Julien, policier pour 21 000 francs congolais par mois

Publié le 30 juil 2009 dans Goma par Yves Zihindula

Julien, policier à Goma
Julien Masumbuko a 27 ans et rêvait de porter une arme depuis son enfance. « Le métier de militaire me passionne depuis mon jeune âge. Je n’arrêtais pas de rêver devant des films de combats », déclare-t-il, un sourire timide au coin des lèvres. Aujourd’hui Julien a réussi son coup. Après un long parcours, il est devenu policier.

Un parcours qui débute très tôt, en 1998, lorsqu’il décide, sans l’aval des parents, de suivre des amis dans « le maquis ». Nous sommes en pleine rébellion à cette époque en République Démocratique du Congo.

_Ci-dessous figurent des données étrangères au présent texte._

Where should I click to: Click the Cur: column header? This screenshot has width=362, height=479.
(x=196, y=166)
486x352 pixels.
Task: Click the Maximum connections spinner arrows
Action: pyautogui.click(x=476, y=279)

Après une brève formation en « techniques de combat », Julien est Kadogo (entendez, enfant soldat).

Très vite, il est déçu. Ses rêves ne correspondent pas à la réalité. Il se démobilise et après quelques années, il intègre cette fois-ci la police. Actuellement, il est commis à la garde d’une école primaire où sont logés temporairement les sinistrés des incendies à répétition dans la ville de Goma. « Je suis proche de ma famille ici, ce qui n’était pas le cas dans l’armée » se réjouit-il.

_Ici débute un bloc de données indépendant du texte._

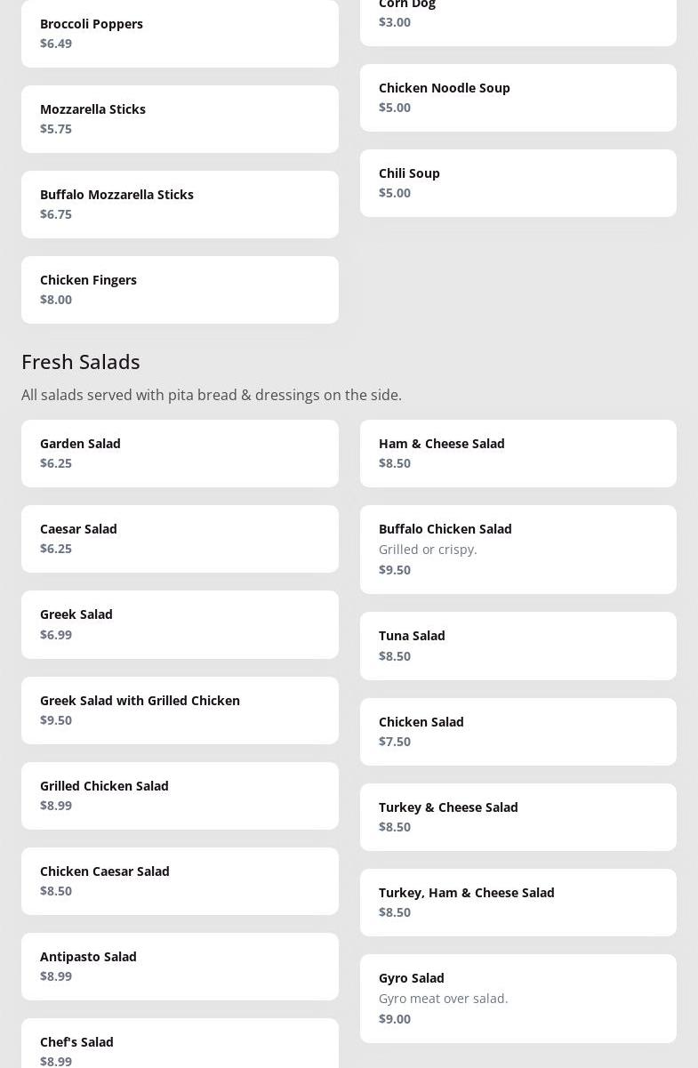Pick the Chili Soup item
Screen dimensions: 698x1068
point(517,182)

Beaucoup de charges, moins de ressources
Julien touche mensuellement 21 000 francs congolais (environ 26 dollars américains). Il est marié et père de trois enfants. Sa petite famille vit chez ses parents. Il est obligé par contre de subvenir aux besoins de toute la famille. Il reconnaît que le fait de ne pas avoir de loyer à payer est un avantage : « C’est un avantage pour moi de vivre chez mes parents. S’il fallait payer un loyer avec mon petit salaire, je ne vois pas comment j’aurais pu m’en sortir ».

Principales dépenses du mois :

  • Frais scolaires de ses deux fils, 12 000 francs congolais par mois chacun.
  • Rations alimentaires journalières de toute la famille (élargie), 2 400 francs congolais chaque jour.

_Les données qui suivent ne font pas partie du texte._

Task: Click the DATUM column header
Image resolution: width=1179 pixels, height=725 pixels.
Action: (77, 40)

Pour subvenir à toutes ces charges, Julien a souscrit à une tontine. Ils sont quatre avec ses collègues policiers qui réunissent 15 000 francs chacun et, tour à tour, au bout de quatre mois chacun d’eux touche 60 000 francs congolais.

Les à-côtés du métier ou les extras
Tous les moyens sont bons pour arrondir les fins de mois. L’agent de police débrouillard reconnaît qu’il ne vit pas seulement de son revenu officiel. « Mon épouse tient un petit commerce. Elle est vendeuse de braise. Elle a un capital d’environ 16 000 francs congolais. Elle parvient ainsi à dépanner durant les quatre mois de l’intermittence de la tontine. »

En examinant de très près les dépenses de Julien, on se rend compte qu’il dépense mensuellement bien au-delà de ce qu’il gagne. Pour boucler ses mois, il doit se tourner vers l’article 15 comme bon nombre de congolais. Dure réalité d’un pays où l’informel prend les dessus.